Learning Frameworks for Cooperative Spectrum Sensing and Energy-Efficient Data Protection in Cognitive Radio Networks

Abstract

This paper studies learning frameworks for energy-efficient data communications in an energy-harvesting cognitive radio network in which secondary users (SUs) harvest energy from solar power while opportunistically accessing a licensed channel for data transmission. The SUs perform spectrum sensing individually, and send local decisions about the presence of the primary user (PU) on the channel to a fusion center (FC). We first design a new cooperative spectrum-sensing technique based on a convolutional neural network in which the FC uses historical sensing data to train the network for classification problem.
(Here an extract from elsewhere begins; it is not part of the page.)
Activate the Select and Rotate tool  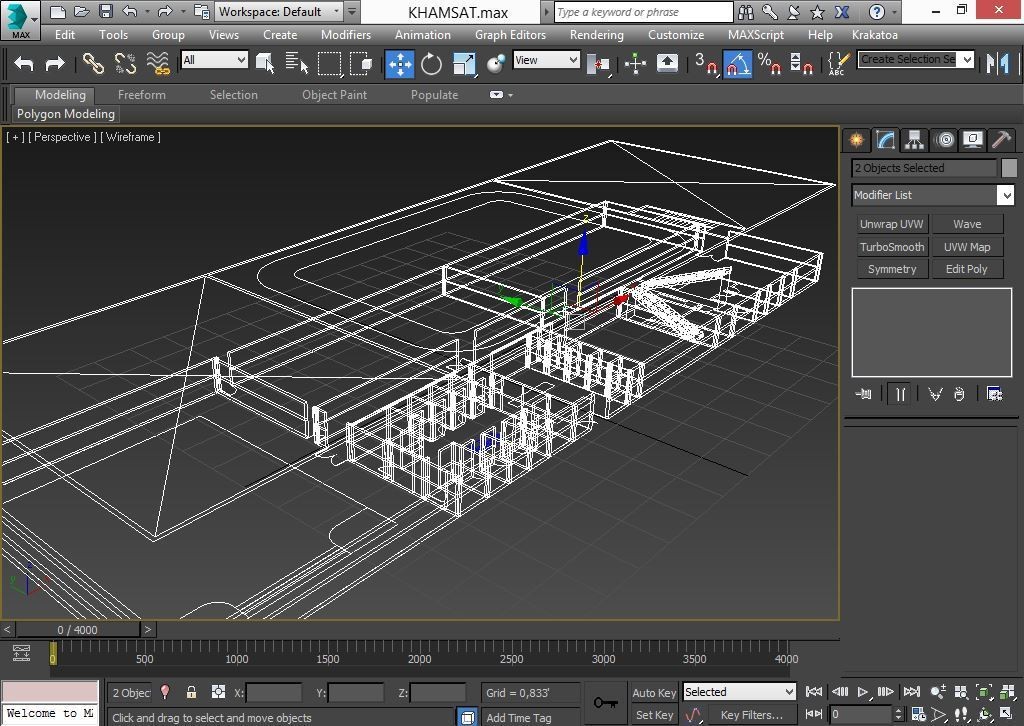coord(431,64)
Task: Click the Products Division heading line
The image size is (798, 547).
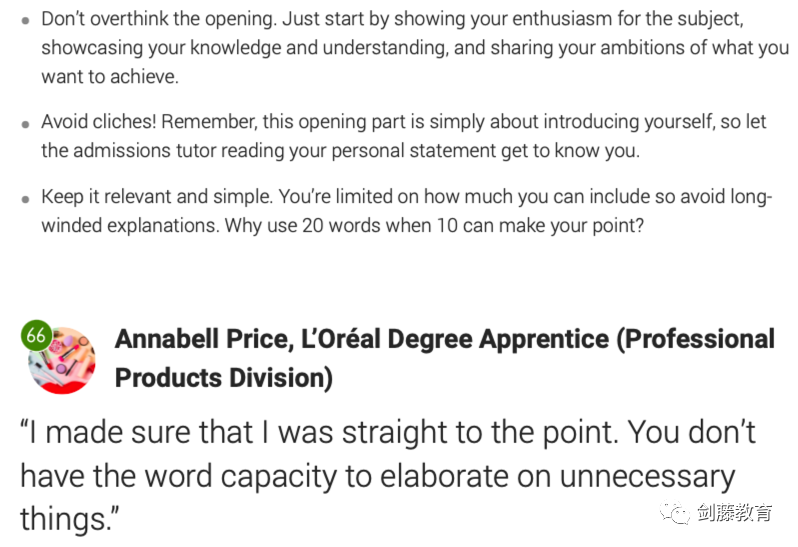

The system is assumed to operate in a time-slotted manner. At the beginning of each time slot, the FC uses the current local decisions as input for the trained network to decide whether the PU is active or not in that time slot. In addition, legitimate transmissions can be vulnerable to a hidden eavesdropper, which always passively listens to the communication. Therefore, we further propose a transfer learning actor–critic algorithm for an SU to decide its operation mode to increase the security level under the constraint of limited energy. In this approach, the SU directly interacts with the environment to learn its dynamics (i.e., an arrival of harvested energy); then, the SU can either stay idle to save energy or transmit to the FC secured data that are encrypted using a suitable private-key encryption method to maximize the long-term effective security level of the network. We finally present numerical simulation results under various configurations to evaluate our proposed schemes.